● **WORK INSTRUCTIONS**
Nothing but a number is wanted here: the tally of lines in the material below that include "Google".

● **EXERCISE INPUTS**
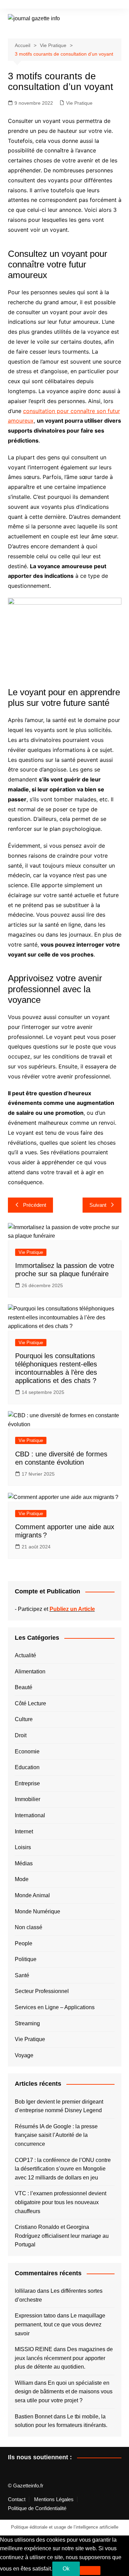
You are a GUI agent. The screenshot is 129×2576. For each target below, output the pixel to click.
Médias (24, 1863)
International (30, 1815)
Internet (24, 1831)
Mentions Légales (54, 2499)
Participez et (56, 1609)
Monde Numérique (37, 1911)
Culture (24, 1719)
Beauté (23, 1687)
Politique (25, 1959)
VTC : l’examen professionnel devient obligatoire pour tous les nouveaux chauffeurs (60, 2202)
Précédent (34, 1205)
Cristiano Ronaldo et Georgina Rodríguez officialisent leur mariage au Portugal (62, 2235)
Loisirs (23, 1847)
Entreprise (27, 1783)
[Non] (90, 2570)
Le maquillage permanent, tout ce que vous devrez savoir (60, 2324)
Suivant (97, 1205)
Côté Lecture (30, 1703)
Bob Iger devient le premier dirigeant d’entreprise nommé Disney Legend (59, 2106)
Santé (22, 1975)
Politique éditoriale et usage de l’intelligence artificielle (64, 2527)
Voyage (24, 2055)
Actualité (25, 1655)
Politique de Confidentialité (37, 2508)
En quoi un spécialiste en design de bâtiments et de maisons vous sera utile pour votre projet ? (63, 2391)
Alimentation (30, 1671)
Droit (20, 1735)
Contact (16, 2499)
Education (27, 1767)
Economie (27, 1751)
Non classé (28, 1927)
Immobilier (27, 1799)
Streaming (27, 2023)
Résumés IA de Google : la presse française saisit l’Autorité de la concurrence (56, 2135)
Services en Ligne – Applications (55, 2007)
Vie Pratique (79, 103)
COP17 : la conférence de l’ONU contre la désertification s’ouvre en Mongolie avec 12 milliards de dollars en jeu (63, 2168)
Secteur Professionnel (42, 1991)
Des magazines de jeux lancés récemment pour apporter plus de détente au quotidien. (64, 2358)
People (23, 1943)
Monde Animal (32, 1895)
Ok (66, 2569)
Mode (22, 1879)
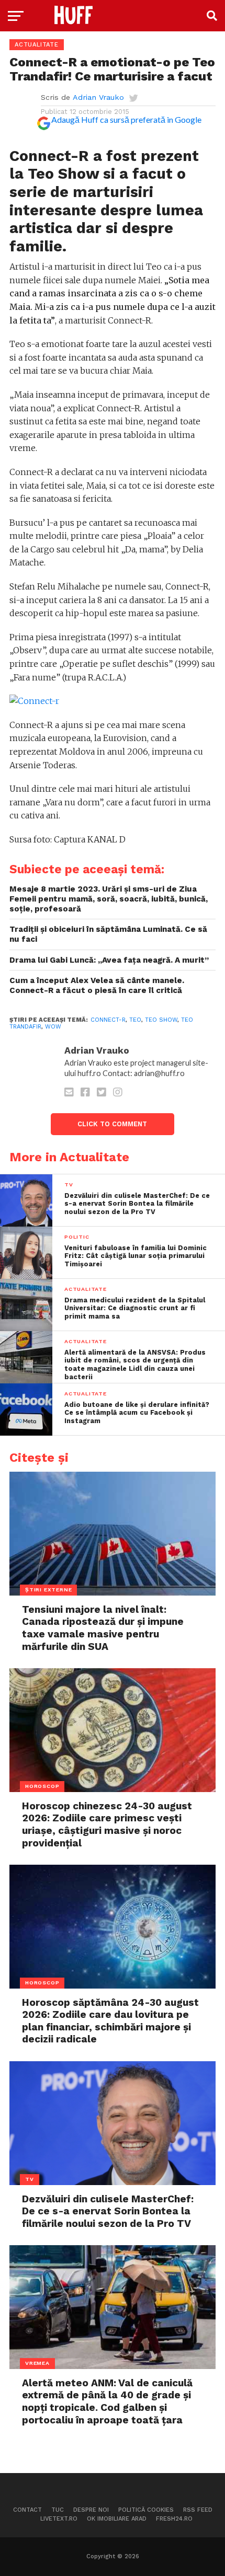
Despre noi (91, 2509)
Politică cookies (146, 2509)
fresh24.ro (174, 2518)
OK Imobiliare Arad (117, 2518)
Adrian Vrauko (98, 97)
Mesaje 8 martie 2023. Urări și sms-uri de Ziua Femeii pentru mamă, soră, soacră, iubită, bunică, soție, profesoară (108, 898)
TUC (57, 2509)
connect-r (108, 1019)
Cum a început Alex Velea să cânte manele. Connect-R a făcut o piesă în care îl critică (96, 985)
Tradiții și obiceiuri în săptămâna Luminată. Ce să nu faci (108, 934)
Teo (135, 1019)
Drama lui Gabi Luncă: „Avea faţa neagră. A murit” (109, 960)
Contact (27, 2509)
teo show (161, 1019)
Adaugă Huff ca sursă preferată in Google (126, 119)
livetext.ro (58, 2518)
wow (53, 1026)
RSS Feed (197, 2509)
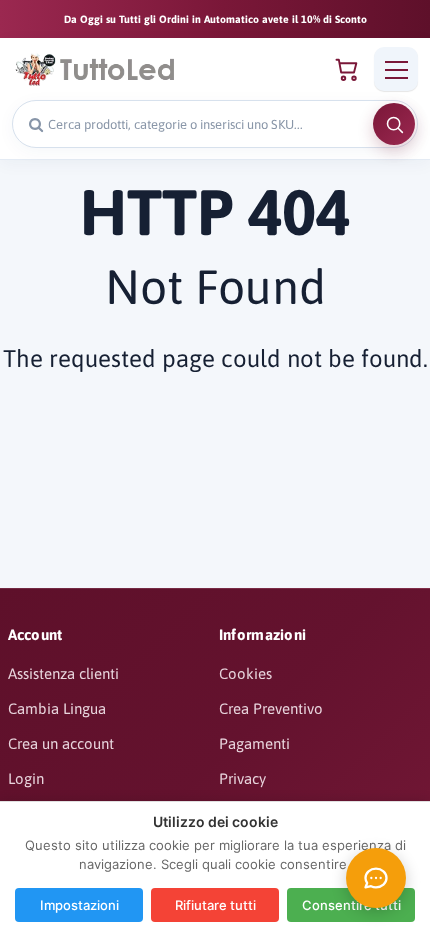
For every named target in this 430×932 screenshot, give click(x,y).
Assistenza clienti (63, 673)
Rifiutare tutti (215, 905)
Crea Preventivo (271, 708)
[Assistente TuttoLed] (376, 878)
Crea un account (61, 743)
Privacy (242, 778)
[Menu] (396, 69)
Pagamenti (254, 743)
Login (26, 778)
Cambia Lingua (57, 708)
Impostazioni (79, 905)
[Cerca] (394, 124)
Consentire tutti (351, 905)
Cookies (245, 673)
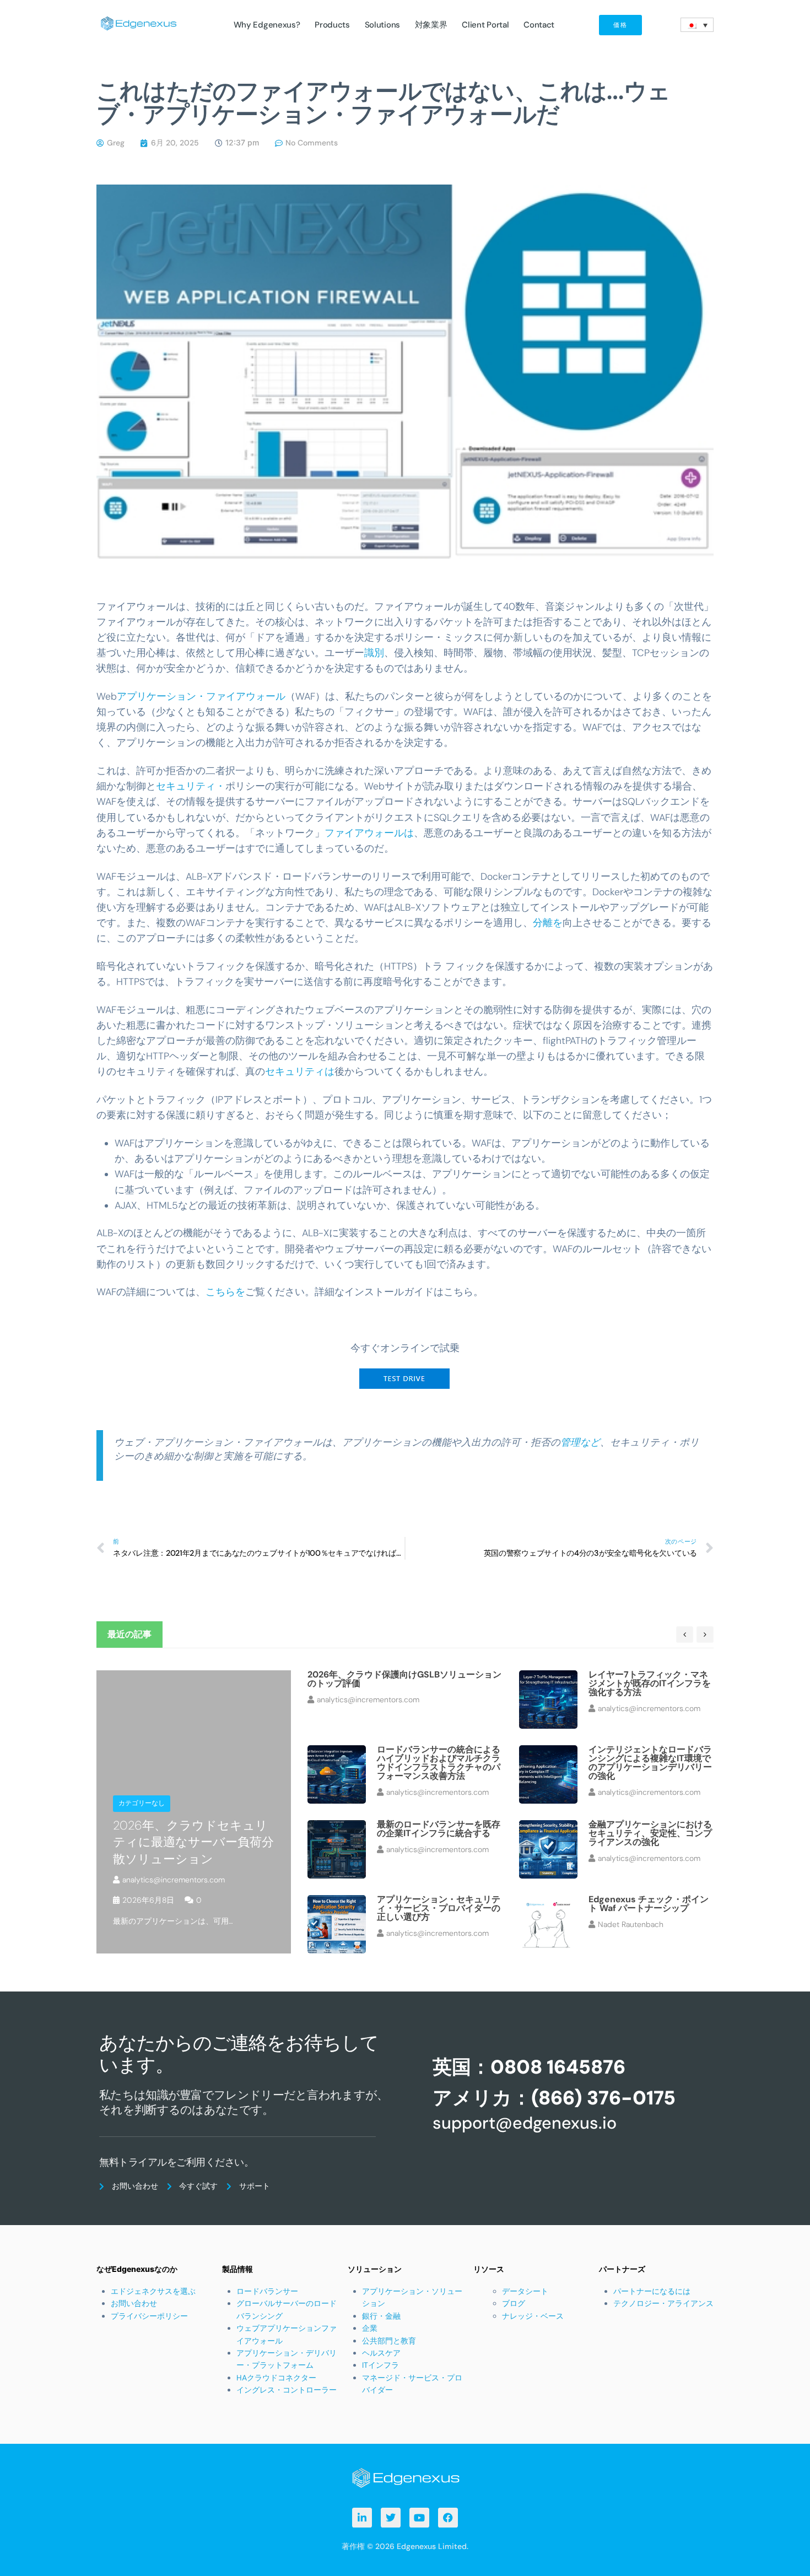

● **TASK RESPONSE**
2